For centuries, the church has been not only the spiritual and social center of Black life but also a political force. The church is where the civil rights movement incubated, pastors have launched political careers, and its modern-day members have mobilized in support of political candidates.
“Why Are Innocents Still Being Executed?” (The Atlantic)
Because Liz Bruenig is back to writing about the death penalty in light of five executions last week.
America is currently experiencing an execution spree: One person was executed the week before last, four this past week, and three more are scheduled for October. Maybe all of the people being put to death now are guilty, but there’s more than a sliver of a chance that someone among them is or was innocent—that’s eight executions, after all. For some, that falls between a worthwhile risk and a necessary evil. For others, it’s just murder.

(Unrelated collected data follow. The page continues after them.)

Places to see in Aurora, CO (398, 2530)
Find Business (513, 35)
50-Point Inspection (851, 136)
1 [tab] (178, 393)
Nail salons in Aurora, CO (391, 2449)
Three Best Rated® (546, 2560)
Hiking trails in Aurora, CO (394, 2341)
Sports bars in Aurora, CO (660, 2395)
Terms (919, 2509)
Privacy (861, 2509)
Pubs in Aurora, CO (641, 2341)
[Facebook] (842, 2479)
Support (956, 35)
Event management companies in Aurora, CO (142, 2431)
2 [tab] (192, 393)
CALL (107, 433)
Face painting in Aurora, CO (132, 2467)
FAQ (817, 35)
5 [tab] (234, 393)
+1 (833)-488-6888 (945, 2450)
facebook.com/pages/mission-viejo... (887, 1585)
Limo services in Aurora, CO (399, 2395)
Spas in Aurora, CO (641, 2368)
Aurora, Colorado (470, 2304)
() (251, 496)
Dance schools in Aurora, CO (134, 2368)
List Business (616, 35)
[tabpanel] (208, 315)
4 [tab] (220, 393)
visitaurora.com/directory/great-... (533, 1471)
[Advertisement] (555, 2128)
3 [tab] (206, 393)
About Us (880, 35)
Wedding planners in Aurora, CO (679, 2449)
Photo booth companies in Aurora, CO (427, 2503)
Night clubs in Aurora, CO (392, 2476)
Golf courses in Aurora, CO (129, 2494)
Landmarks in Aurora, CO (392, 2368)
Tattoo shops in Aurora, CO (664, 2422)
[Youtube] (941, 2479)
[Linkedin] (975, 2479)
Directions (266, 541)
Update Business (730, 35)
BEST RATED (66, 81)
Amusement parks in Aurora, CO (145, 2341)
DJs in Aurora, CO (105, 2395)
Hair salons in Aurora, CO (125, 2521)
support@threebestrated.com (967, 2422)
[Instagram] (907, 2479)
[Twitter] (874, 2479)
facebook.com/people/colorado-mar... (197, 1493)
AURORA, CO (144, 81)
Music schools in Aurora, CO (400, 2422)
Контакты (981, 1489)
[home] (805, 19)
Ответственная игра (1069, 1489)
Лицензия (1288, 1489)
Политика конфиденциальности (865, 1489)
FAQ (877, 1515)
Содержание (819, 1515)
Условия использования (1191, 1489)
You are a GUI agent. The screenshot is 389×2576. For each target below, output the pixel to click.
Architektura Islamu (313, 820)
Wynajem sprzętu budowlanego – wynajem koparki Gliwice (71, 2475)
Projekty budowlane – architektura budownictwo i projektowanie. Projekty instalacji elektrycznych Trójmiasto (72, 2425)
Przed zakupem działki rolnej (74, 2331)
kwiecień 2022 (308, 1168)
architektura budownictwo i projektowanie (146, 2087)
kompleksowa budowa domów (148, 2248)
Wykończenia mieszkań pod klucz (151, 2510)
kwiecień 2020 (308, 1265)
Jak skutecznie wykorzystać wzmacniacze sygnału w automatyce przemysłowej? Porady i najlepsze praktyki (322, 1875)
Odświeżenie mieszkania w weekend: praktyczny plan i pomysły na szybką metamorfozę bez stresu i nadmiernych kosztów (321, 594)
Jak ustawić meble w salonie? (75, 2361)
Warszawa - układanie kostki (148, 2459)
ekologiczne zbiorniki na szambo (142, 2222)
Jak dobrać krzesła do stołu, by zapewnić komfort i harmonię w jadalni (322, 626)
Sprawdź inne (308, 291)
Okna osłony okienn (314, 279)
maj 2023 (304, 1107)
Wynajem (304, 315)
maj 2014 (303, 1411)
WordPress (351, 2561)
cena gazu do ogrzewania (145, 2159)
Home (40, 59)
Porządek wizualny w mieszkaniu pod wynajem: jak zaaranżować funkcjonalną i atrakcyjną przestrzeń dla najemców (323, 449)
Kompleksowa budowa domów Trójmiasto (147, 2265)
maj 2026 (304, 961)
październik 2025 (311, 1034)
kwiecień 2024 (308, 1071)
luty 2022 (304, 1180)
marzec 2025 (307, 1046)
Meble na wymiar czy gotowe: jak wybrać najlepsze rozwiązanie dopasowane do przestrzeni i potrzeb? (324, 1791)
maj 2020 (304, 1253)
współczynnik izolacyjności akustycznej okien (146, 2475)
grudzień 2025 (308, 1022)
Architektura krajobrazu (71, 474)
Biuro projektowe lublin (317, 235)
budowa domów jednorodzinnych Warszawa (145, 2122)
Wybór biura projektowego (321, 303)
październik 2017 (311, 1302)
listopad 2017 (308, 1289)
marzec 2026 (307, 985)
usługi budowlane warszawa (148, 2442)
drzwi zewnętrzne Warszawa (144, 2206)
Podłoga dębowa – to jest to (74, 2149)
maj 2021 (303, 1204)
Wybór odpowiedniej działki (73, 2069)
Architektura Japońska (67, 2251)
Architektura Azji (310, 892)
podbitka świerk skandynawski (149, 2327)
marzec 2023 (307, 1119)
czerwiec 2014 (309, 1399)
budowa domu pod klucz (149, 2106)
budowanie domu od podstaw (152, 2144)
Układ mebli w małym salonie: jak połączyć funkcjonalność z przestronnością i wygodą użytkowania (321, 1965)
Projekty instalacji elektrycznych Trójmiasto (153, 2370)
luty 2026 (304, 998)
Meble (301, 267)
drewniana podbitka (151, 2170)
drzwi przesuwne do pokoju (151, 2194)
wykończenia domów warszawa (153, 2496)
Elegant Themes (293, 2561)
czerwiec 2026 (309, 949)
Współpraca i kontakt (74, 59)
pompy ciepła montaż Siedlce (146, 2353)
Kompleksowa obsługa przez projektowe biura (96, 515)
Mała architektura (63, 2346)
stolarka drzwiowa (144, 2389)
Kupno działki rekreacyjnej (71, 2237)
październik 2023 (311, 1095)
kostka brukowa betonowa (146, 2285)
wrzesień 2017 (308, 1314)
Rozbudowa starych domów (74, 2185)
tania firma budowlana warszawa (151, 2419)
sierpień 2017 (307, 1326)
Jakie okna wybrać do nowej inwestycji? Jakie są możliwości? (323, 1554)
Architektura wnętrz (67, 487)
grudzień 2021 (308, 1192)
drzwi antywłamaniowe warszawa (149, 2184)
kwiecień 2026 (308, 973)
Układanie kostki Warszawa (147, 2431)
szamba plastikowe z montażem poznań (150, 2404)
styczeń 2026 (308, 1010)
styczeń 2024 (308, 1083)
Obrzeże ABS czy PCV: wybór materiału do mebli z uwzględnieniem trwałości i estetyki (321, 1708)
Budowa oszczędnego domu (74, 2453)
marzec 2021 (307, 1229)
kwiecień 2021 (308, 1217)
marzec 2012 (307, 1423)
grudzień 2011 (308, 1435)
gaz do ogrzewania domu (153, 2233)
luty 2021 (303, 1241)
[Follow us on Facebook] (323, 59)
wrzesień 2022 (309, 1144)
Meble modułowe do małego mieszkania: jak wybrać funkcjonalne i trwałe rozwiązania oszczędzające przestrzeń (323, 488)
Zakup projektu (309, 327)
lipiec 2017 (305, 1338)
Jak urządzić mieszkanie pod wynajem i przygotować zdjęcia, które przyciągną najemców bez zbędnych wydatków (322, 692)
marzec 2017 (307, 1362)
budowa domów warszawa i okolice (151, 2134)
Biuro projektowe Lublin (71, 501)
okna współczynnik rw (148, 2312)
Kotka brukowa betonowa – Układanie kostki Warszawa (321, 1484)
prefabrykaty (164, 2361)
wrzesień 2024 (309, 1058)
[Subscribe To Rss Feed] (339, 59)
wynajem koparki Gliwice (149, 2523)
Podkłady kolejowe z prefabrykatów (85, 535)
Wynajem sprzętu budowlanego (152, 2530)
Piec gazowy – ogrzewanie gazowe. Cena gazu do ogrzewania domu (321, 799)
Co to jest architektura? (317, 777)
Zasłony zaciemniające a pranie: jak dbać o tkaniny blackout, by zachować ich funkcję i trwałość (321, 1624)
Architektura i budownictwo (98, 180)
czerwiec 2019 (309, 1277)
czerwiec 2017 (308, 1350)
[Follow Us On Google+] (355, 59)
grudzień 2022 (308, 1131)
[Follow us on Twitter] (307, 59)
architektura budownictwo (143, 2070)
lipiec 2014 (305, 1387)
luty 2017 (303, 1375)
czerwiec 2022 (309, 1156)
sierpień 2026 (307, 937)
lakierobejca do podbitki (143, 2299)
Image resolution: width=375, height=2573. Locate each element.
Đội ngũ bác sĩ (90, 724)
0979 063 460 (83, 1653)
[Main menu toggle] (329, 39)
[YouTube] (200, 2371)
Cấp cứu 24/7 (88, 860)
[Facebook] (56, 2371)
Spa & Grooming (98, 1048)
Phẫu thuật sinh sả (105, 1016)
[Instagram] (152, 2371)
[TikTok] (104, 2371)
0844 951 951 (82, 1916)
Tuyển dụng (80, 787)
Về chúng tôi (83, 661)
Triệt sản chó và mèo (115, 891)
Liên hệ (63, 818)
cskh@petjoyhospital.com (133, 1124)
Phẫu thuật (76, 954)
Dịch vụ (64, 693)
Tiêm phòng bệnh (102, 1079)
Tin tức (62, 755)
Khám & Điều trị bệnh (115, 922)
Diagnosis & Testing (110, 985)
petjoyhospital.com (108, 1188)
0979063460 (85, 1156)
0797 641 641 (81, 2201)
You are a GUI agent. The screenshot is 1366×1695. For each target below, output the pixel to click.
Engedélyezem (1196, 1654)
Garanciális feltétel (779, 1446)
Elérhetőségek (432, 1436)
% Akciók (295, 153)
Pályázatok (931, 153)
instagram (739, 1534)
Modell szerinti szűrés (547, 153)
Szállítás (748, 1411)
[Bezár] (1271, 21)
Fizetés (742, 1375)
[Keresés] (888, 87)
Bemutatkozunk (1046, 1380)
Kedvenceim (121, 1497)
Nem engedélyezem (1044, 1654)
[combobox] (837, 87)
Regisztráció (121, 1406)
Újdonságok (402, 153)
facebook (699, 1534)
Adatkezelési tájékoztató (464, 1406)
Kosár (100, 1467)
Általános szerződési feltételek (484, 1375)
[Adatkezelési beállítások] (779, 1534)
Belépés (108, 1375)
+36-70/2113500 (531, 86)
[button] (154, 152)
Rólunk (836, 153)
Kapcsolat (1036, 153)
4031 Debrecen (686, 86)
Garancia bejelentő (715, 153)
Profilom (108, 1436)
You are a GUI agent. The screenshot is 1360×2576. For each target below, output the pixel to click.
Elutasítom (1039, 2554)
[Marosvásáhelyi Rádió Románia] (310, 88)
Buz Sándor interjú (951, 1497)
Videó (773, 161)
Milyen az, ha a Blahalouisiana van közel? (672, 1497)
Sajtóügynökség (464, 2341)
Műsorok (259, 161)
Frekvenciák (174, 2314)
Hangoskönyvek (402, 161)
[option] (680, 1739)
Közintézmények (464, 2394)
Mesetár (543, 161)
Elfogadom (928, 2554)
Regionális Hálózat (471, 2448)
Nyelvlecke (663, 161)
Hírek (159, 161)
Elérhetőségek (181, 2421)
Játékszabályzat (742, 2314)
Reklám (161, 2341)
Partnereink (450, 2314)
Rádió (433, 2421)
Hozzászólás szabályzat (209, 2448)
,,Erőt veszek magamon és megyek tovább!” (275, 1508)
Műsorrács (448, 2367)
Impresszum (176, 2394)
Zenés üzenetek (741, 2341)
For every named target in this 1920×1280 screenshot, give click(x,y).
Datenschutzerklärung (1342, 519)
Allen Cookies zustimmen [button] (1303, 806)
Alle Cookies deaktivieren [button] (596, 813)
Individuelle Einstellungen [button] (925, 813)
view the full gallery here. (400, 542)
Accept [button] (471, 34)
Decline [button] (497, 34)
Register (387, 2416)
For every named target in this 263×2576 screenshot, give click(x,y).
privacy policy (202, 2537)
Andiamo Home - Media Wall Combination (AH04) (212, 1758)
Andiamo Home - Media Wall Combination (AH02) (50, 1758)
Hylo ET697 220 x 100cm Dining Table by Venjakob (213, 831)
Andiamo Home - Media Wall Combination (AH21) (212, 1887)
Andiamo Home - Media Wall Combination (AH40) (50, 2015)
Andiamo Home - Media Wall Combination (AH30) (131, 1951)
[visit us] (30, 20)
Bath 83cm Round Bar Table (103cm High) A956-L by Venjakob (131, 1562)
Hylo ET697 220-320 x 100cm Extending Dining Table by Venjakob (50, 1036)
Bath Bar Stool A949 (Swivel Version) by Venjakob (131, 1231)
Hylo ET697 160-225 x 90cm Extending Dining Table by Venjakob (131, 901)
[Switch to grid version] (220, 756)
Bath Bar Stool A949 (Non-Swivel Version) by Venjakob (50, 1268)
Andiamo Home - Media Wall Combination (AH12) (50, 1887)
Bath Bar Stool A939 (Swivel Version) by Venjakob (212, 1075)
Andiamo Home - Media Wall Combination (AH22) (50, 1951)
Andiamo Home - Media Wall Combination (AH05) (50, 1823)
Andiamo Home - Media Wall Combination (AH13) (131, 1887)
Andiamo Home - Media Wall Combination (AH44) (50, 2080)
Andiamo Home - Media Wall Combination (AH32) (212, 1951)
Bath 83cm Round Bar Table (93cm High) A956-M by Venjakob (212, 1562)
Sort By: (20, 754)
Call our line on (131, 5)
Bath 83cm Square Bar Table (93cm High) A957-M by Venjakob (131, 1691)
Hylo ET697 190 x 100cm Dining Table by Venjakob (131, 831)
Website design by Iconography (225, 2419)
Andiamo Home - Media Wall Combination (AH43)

“The Cult of Wellness” (Toronto Life)
Because Olivia Stren spends time with the founders of two Toronto-based wellness companies, Nutbar and Othership.
Nutbar’s tag line is “feel good here”; Othership’s is “feel good now.” Both brands exhort their followers to extract the most out of every experience, calorie, sauna, second. In a culture held in thrall to efficiency and optimization, where every morsel of time or food is subject to betterment, it’s a canny strategy.
“Politics is getting more ridiculous. So are the T-shirts.” (WaPo)
Because Maura Judkis considers the proliferation of non-official campaign merchandise. Why would niche, “weird” t-shirts become bestsellers?
But the other explanation is psychological. T-shirts with messaging communicate not only our preferences but also how we would like to be perceived. If the apparel has gotten weirder, wilder, more caustic and nihilistic — then haven’t we, too?
“Main character syndrome” (Aeon Magazine)
Because philosopher Anna Gotlib writes about “main character syndrome” and “non-player characters” taking over younger discourse.
…the non-philosophical take on people as NPCs is deeply morally worrying. Having taught and written for a number of years in the areas of ethics and moral psychology, one of the central ideas that I have tried to explain and make more vivid is that morality is something that we do together, that our ideas about who we are require each other’s engaged participation, and that an empathetic openness not only to each other’s moral agency, but to each other’s emotional states, is central to our shared lifeworld. We must see others as fully human, and be engaged with each other as moral beings to understand who we are, and who we are in relation to others and to the world. But the main character narrative denies all these possibilities. It is destructive to views of human beings as fundamentally relational and interdependent, and poses a threat to two important experiences of being human: the first is connection to others; the second is love.